● **Assigned task**: Copy the data below word for word, everything from its start down to the line containing "body-part-label: Injured Body Part * is", with both ends included. Leave the pictures out of your copy.
☆ ☆ ☆ ☆ ☆ ☆ ☆
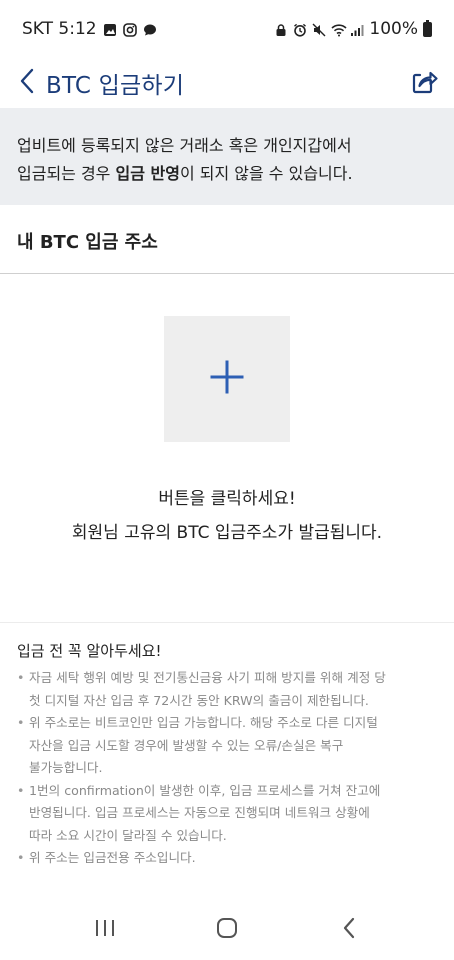 Image resolution: width=454 pixels, height=960 pixels. I want to click on guide-text-2: 회원님 고유의 BTC 입금주소가 발급됩니다., so click(227, 533).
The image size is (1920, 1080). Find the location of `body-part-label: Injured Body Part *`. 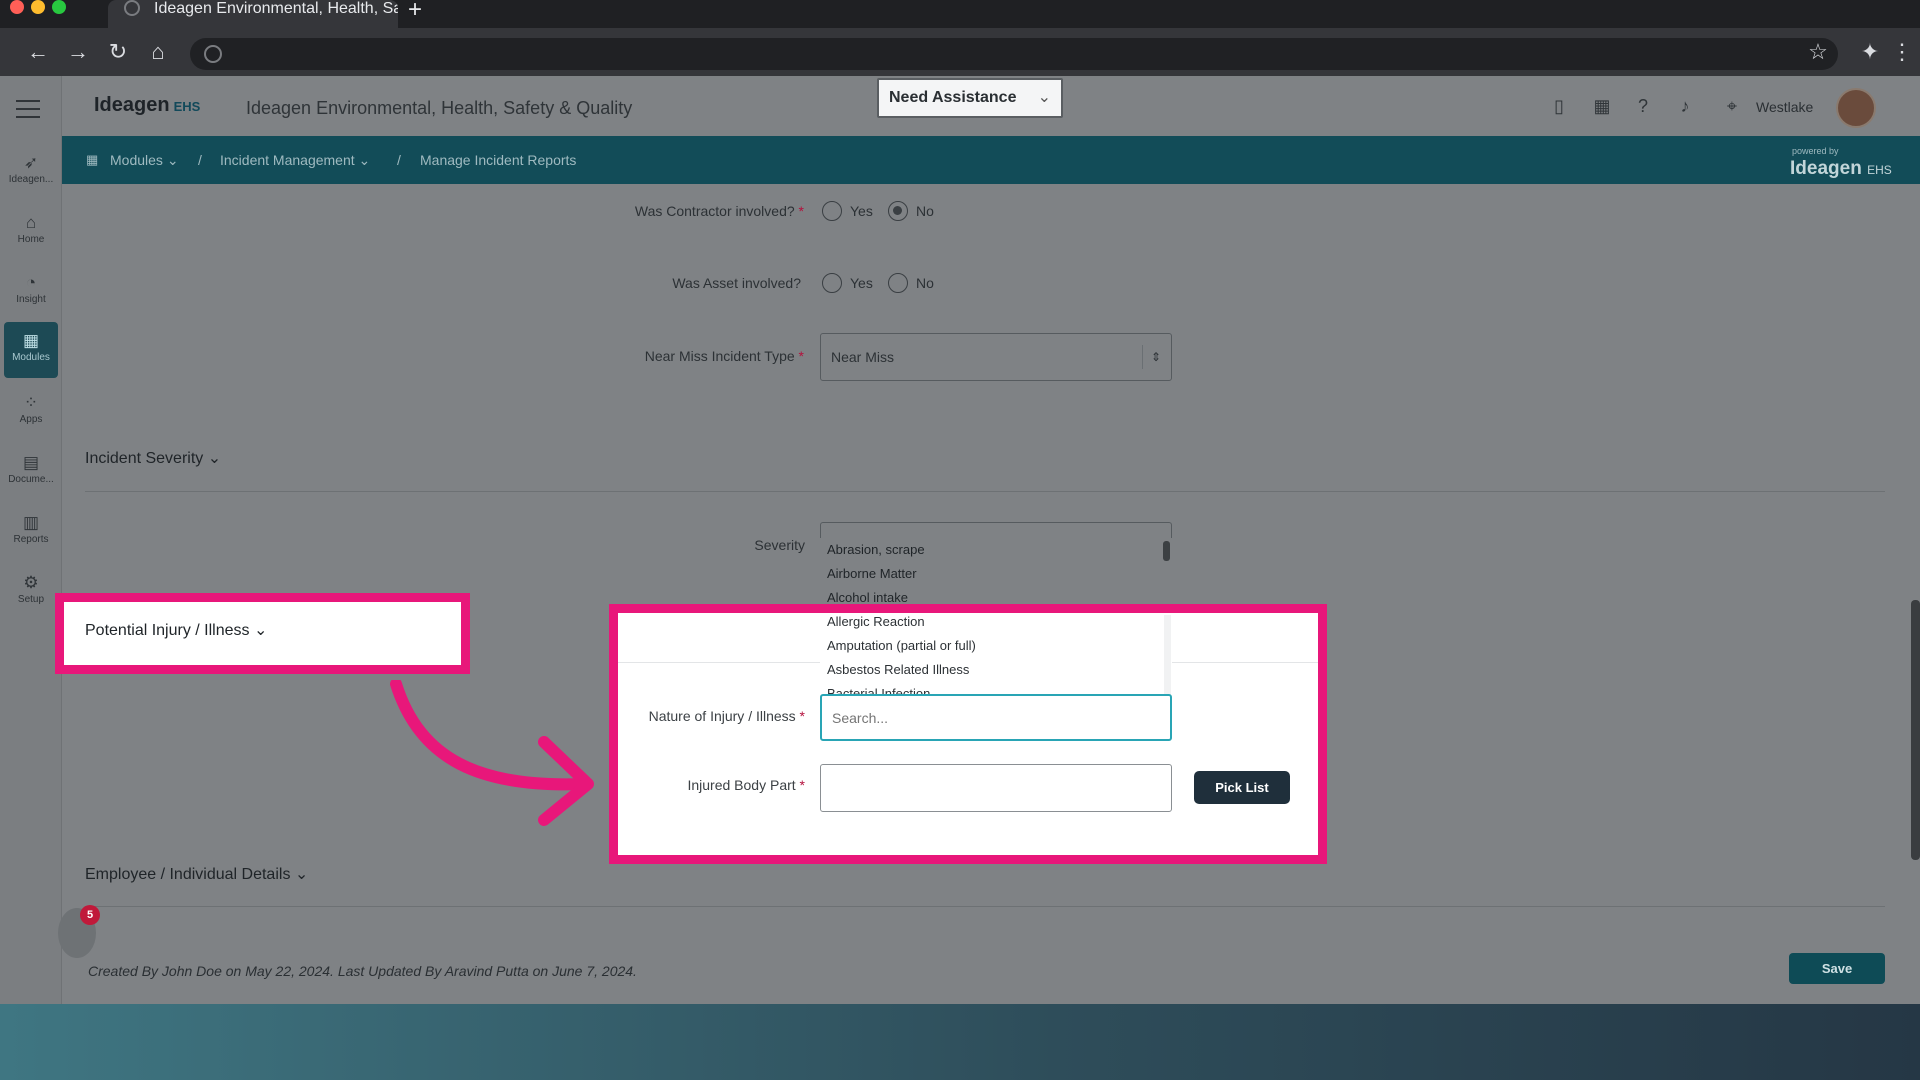

body-part-label: Injured Body Part * is located at coordinates (712, 785).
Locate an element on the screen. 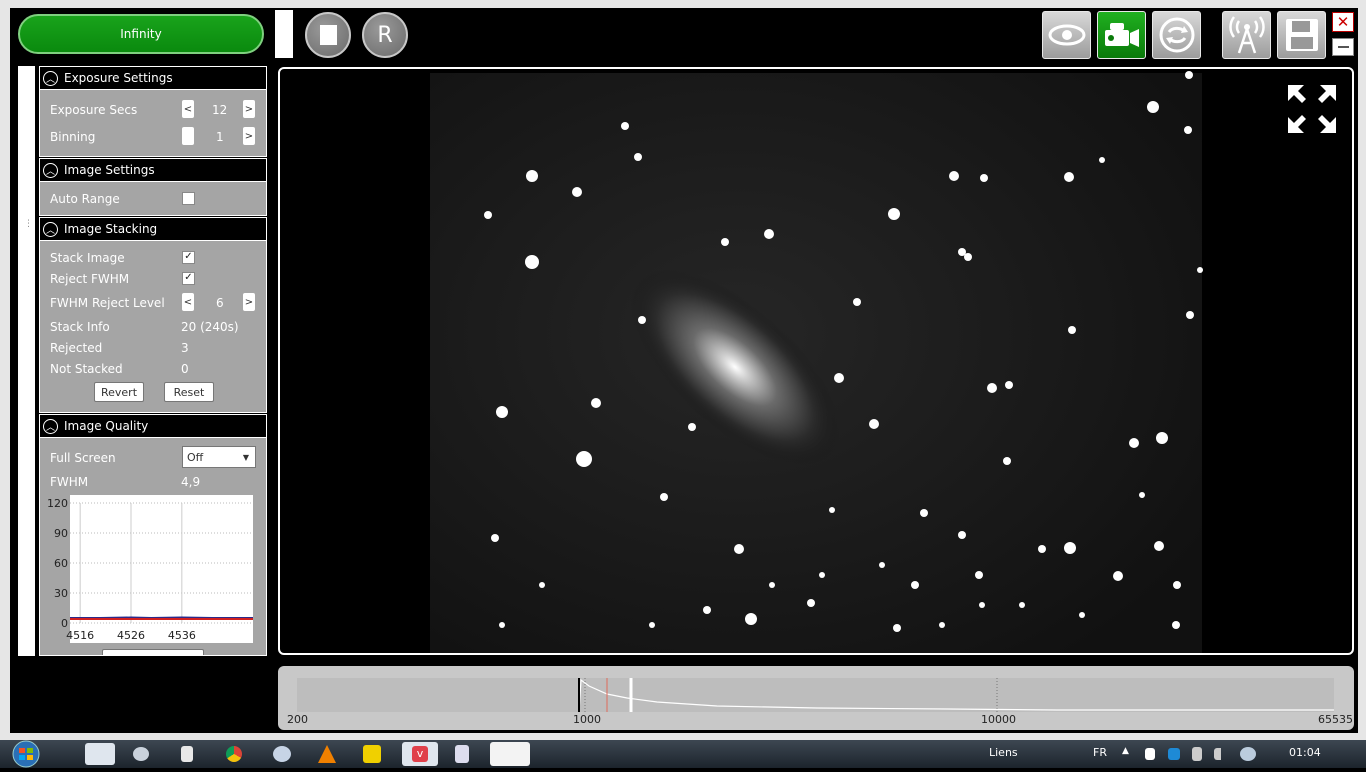 The image size is (1366, 772). fwhm-level-decrease-button: < is located at coordinates (188, 302).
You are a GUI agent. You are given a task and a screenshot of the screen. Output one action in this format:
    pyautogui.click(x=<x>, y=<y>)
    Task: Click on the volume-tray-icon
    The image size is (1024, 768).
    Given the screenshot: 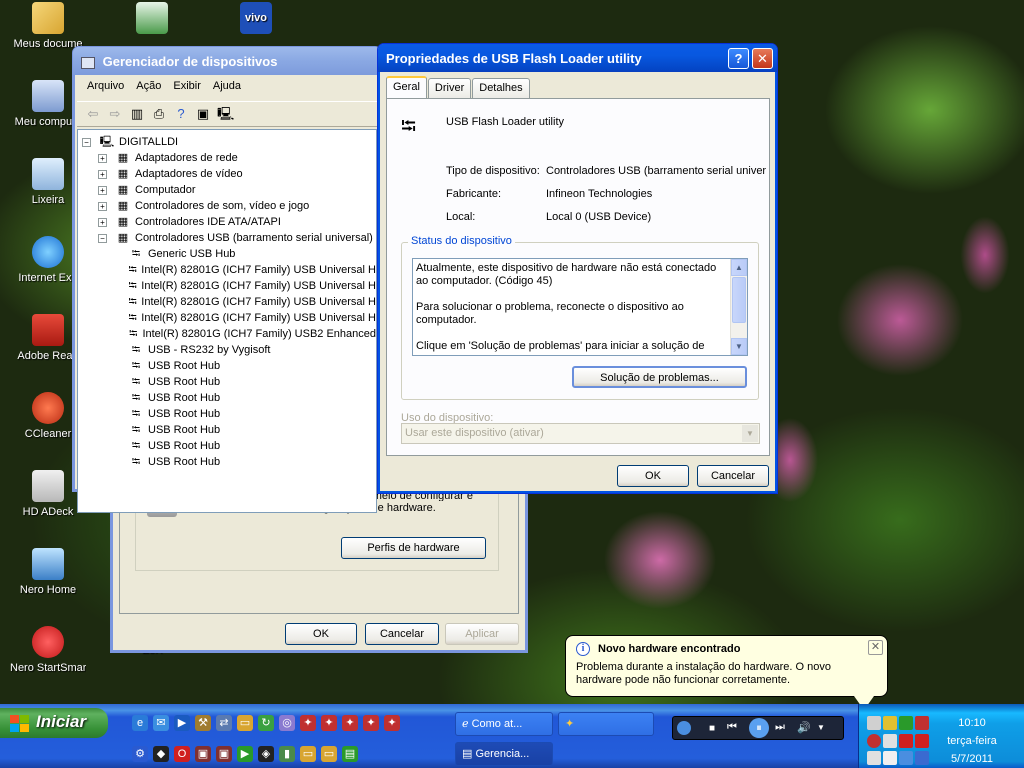 What is the action you would take?
    pyautogui.click(x=874, y=758)
    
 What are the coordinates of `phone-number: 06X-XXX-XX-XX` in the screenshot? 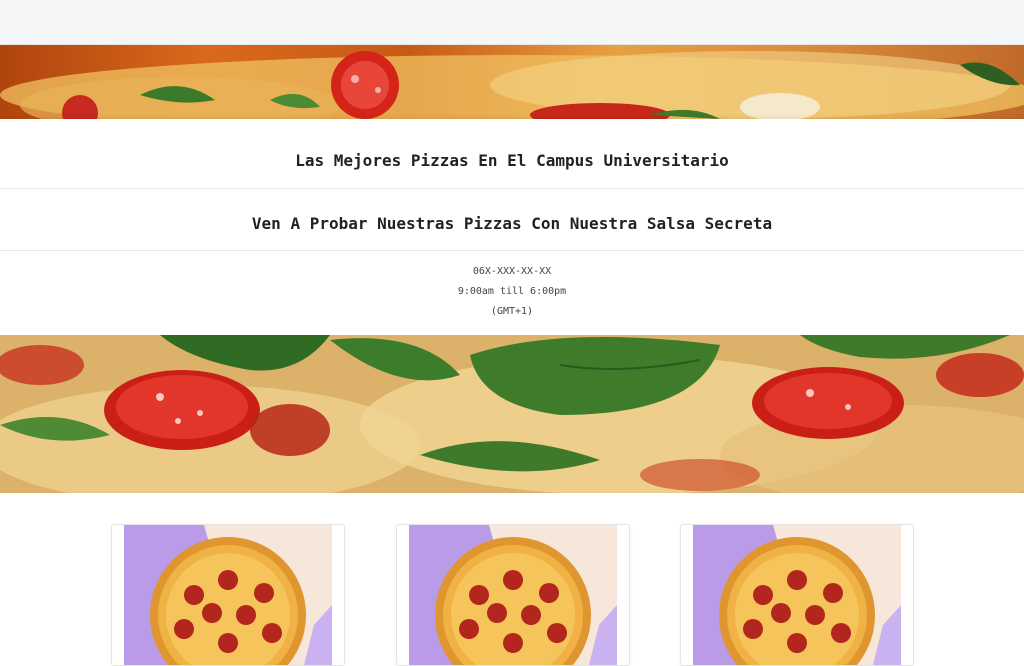 It's located at (512, 272).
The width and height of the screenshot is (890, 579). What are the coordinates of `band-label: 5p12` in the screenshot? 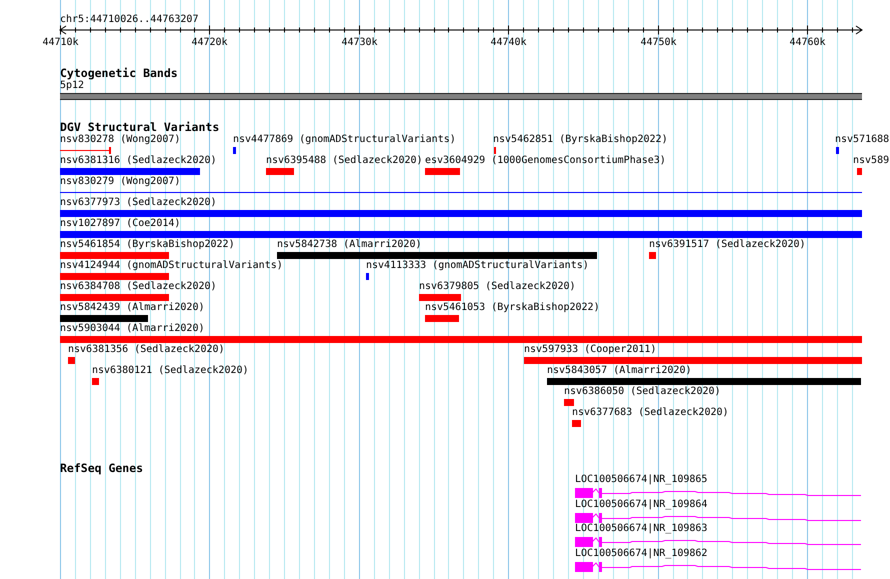 It's located at (72, 86).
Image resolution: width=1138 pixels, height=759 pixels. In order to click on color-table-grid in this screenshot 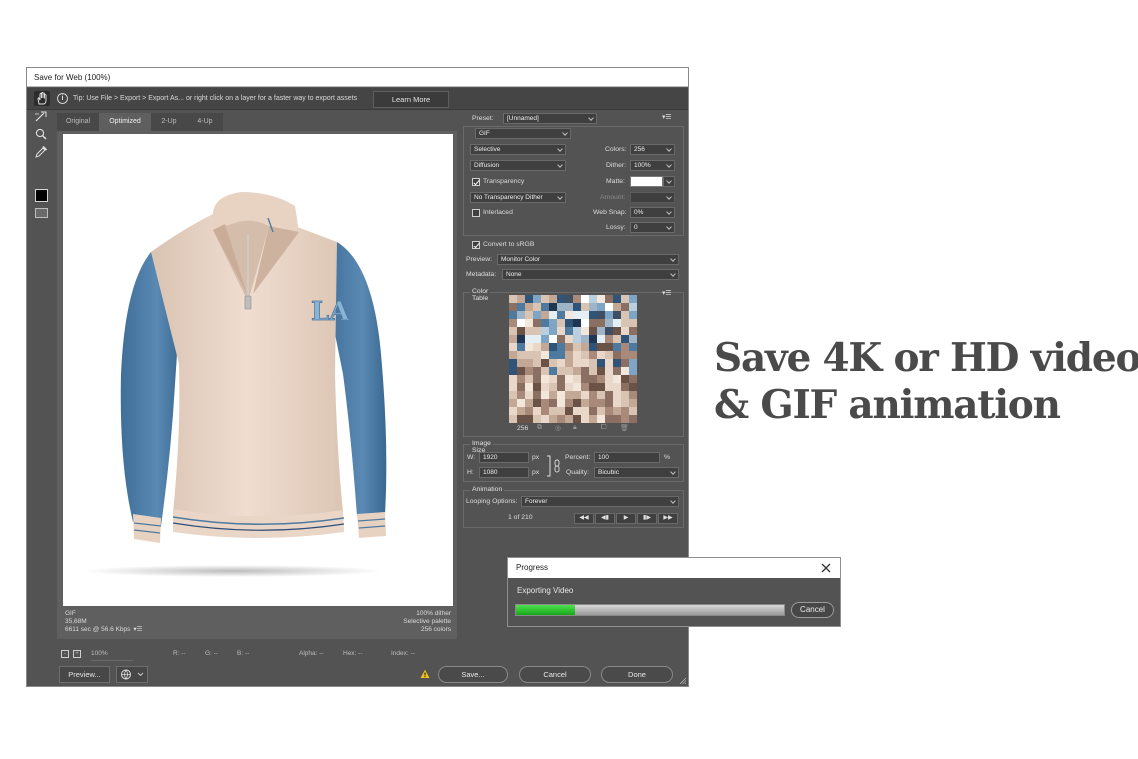, I will do `click(573, 359)`.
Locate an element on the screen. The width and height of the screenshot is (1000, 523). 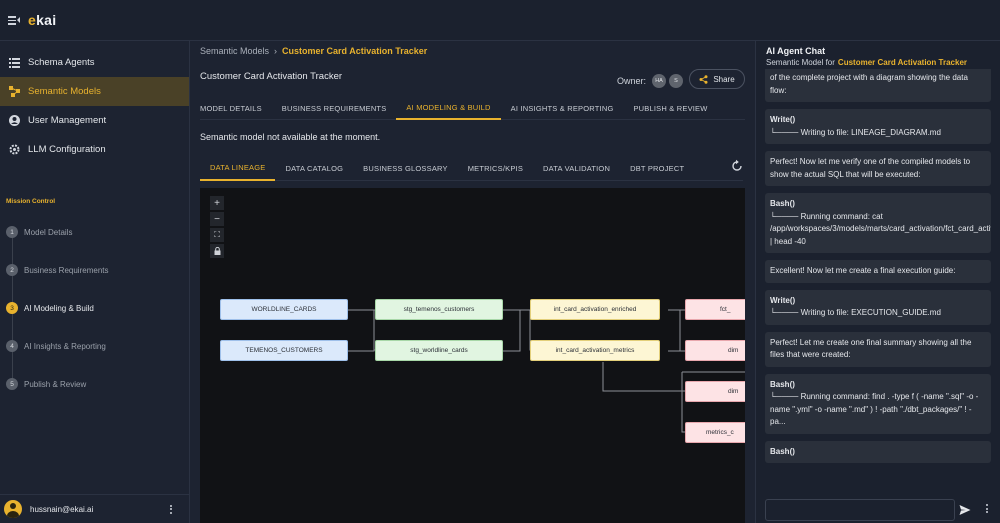
step-ai-modeling-build: 3 AI Modeling & Build is located at coordinates (94, 308).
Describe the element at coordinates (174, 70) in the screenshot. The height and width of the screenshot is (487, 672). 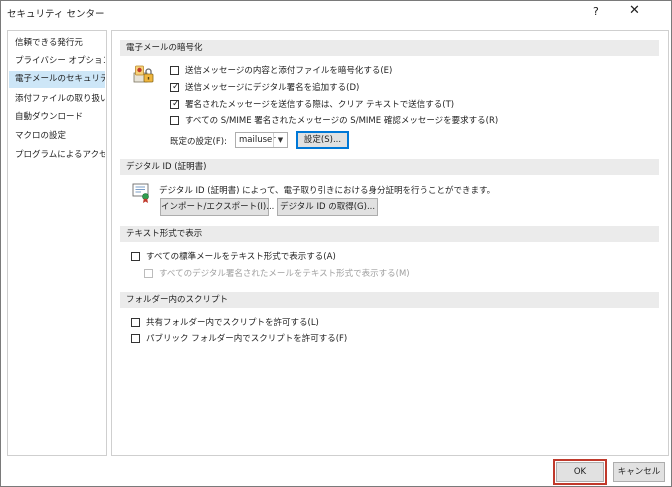
I see `encrypt-contents-checkbox` at that location.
☆ ☆ ☆ ☆ ☆ ☆ ☆
● **Exercise output**:
 Image resolution: width=454 pixels, height=960 pixels. I want to click on guide-text-2: 회원님 고유의 BTC 입금주소가 발급됩니다., so click(227, 533).
The image size is (1920, 1080). Find the location of `body-part-label: Injured Body Part *`. 

body-part-label: Injured Body Part * is located at coordinates (712, 785).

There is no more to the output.